I look down at my phone and pull up Xander’s message from earlier. The message from him gloating about his prowess stares back at me. I don’t know what I’m doing, or what I want, but maybe if I spend more time with him and my family I can figure it out.



Do you have plans for New Years Eve?





My car is cold even though the heater is on and blowing warm air. I feel the loss of Yvie already, and it’s only been a few minutes. I told myself that getting involved with her emotionally would be a mistake, and everything in my head is telling me that it is – was – but my heart is telling me to hang on and to keep her in my life in any capacity that she’ll allow.

Yesterday, last night, whatever you want to call it, wasn’t supposed to happen. After talking to JD and realizing that Yvie and I are on two different paths in life, I knew I had to shut down. But when she pulled up, I had my front door open before she could even knock. My mind was made up; I was going to take everything that she was willing to give and not let go, until now.

Leaving her in the airport, watching her disappear out of sight is the worst feeling I’ve ever experienced. The rock I seem to have swallowed is pushing against my heart, lungs and stomach. I can’t get comfortable whether I sit up, stand or clear my throat to dislodge the solid mass that has taken residency there. The pressure increases with each movement.

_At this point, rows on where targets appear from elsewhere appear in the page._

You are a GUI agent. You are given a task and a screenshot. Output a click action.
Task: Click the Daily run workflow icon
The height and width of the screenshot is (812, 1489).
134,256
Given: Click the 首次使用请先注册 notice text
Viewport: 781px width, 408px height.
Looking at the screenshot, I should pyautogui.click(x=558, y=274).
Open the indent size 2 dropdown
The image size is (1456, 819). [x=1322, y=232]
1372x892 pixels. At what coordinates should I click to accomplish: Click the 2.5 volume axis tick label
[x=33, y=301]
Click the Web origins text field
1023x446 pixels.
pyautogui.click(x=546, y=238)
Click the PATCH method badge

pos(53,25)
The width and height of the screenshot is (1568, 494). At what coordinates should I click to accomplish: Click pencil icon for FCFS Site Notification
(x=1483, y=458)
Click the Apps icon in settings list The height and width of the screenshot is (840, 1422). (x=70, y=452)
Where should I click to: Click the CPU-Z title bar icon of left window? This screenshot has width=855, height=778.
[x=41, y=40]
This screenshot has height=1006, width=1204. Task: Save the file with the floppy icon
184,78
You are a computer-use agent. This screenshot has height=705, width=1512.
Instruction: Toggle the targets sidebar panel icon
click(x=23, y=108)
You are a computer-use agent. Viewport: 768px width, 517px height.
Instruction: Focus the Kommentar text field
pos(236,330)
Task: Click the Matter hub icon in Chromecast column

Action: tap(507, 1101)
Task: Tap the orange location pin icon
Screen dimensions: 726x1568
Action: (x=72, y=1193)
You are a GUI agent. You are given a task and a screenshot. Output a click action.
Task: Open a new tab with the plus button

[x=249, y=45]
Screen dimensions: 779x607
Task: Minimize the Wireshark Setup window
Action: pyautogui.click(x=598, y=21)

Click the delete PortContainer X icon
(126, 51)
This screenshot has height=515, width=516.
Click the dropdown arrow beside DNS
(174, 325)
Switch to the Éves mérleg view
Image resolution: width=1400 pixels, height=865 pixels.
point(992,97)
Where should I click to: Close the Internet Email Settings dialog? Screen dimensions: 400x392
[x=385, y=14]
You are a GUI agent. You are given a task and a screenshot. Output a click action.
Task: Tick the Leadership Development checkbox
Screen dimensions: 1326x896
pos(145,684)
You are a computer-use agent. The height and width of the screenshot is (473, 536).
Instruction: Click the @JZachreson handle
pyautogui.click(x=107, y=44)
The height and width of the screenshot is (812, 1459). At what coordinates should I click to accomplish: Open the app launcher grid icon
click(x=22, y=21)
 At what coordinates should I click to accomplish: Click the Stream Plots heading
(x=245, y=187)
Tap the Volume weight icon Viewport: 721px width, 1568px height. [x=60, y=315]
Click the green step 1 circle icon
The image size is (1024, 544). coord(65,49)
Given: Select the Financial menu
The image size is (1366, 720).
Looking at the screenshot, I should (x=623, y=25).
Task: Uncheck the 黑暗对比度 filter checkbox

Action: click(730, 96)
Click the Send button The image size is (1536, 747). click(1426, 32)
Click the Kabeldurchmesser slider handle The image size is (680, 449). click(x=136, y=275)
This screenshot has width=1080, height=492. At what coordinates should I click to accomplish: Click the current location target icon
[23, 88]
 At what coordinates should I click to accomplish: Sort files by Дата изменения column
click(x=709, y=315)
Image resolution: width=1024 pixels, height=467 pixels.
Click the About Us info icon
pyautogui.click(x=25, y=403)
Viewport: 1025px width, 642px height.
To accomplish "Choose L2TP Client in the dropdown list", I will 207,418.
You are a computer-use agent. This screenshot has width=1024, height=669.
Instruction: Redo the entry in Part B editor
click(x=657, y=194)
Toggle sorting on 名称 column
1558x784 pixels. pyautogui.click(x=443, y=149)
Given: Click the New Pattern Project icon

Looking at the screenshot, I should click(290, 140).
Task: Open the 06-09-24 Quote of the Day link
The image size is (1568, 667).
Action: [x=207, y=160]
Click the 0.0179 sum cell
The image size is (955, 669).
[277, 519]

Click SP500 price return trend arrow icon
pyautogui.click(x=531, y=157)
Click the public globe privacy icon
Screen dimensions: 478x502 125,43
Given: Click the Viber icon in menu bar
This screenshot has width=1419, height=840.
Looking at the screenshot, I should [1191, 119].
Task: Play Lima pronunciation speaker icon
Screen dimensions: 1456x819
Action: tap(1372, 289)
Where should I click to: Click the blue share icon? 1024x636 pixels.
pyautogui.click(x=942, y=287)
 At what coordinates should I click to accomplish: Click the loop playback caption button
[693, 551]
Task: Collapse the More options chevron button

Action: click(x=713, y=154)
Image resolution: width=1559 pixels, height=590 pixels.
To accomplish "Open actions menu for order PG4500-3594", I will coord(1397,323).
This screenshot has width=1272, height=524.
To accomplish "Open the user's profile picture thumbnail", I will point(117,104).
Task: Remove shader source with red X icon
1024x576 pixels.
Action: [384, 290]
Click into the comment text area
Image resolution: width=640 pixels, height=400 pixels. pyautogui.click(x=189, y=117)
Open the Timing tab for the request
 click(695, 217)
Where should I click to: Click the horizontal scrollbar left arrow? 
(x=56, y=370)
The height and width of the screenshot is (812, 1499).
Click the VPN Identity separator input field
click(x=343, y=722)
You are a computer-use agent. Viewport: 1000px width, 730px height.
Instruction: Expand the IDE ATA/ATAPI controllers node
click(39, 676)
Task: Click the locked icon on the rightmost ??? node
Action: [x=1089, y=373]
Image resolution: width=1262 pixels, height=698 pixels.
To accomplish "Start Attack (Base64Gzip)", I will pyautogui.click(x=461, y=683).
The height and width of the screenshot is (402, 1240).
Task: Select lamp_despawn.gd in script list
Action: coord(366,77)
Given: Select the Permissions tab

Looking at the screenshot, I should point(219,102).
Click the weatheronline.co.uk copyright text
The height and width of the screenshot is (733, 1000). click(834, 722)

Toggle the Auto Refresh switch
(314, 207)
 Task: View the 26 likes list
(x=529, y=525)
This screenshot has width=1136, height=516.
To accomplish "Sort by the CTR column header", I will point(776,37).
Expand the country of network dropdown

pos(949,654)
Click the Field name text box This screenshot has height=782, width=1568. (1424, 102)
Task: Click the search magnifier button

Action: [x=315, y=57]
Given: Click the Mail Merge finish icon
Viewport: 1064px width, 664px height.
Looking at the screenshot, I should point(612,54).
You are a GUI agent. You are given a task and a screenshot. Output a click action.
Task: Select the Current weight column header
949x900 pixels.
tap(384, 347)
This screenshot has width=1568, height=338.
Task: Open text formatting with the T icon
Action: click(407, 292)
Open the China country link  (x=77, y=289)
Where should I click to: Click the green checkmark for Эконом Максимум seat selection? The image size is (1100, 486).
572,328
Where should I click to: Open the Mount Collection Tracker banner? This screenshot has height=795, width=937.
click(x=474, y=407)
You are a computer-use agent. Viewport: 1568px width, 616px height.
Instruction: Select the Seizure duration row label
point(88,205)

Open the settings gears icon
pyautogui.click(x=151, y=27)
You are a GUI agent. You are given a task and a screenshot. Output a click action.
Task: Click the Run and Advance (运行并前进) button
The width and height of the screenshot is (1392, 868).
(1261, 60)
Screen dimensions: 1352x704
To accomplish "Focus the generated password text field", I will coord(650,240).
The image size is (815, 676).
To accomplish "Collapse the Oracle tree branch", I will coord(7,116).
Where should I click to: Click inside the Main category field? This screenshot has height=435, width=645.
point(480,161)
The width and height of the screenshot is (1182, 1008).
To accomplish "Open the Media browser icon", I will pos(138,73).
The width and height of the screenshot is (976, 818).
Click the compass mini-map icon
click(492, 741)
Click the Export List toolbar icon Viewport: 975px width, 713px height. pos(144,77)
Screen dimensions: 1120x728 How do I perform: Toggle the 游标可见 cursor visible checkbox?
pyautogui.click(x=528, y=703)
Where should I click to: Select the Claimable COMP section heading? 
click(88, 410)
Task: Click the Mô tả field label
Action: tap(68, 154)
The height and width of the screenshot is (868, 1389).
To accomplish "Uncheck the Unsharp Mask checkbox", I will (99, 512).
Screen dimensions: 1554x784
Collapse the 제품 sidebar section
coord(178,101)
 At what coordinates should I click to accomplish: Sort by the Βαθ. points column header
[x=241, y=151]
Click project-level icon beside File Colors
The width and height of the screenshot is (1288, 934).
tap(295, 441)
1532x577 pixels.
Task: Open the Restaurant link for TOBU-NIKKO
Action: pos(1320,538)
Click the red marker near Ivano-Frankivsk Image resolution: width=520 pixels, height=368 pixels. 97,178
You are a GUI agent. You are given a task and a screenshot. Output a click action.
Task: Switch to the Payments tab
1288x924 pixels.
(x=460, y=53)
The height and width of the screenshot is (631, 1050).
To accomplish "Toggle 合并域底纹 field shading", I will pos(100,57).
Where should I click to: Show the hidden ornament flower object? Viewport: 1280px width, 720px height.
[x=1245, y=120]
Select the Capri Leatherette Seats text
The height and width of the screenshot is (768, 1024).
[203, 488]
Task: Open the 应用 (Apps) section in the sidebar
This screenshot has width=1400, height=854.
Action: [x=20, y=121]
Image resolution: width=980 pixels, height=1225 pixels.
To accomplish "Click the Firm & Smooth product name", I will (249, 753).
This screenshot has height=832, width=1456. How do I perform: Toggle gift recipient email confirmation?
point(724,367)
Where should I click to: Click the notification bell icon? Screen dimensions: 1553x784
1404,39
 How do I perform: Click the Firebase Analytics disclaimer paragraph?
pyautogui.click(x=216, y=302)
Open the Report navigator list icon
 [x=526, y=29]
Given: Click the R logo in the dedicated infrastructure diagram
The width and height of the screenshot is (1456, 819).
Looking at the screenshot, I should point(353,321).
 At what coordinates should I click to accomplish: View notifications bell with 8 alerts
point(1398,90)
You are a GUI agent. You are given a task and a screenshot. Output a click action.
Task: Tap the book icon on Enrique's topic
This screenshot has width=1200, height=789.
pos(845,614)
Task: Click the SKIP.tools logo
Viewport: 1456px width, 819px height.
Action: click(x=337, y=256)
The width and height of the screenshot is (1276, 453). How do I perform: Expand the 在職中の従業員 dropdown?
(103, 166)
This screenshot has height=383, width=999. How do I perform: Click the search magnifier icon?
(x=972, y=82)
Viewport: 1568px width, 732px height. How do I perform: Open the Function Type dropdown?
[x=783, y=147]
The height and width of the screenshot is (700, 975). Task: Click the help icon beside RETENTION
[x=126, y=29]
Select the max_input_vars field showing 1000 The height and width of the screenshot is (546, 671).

The warm air becomes stifling and my chest aches, a feeling that I despise. I’ve kept myself free from entanglements, only dating here and there and never anything too serious. I’ve waited for that one special person to walk into my life, and now that she has, she’s walked right back out. I don’t think I knew she was the one until this moment and now that I know, I’m not sure what I can do to show her how I feel. She needs to know that us being together while she was here wasn’t just about sex for me. Thing is, it may have been that way for her. If so, I can handle it. She doesn’t need to know how I feel. Guys are best at compartmentalizing their feelings anyway.

I roll down my window and take a gulp of air. I don’t know why I’m stalling. I don’t know why I’m still parked and not driving back home or to the gym. It’s not like she’s going to come running out and fall into my arms. She’s heading back to New York where she lives and works. I have to accept that. I have to find a way to be her friend and stay present in her life. I refuse to go away unless she asks me to. If I have to resort to making her smile via video chat, then so be it. I’ll be the best damn video chatter ever.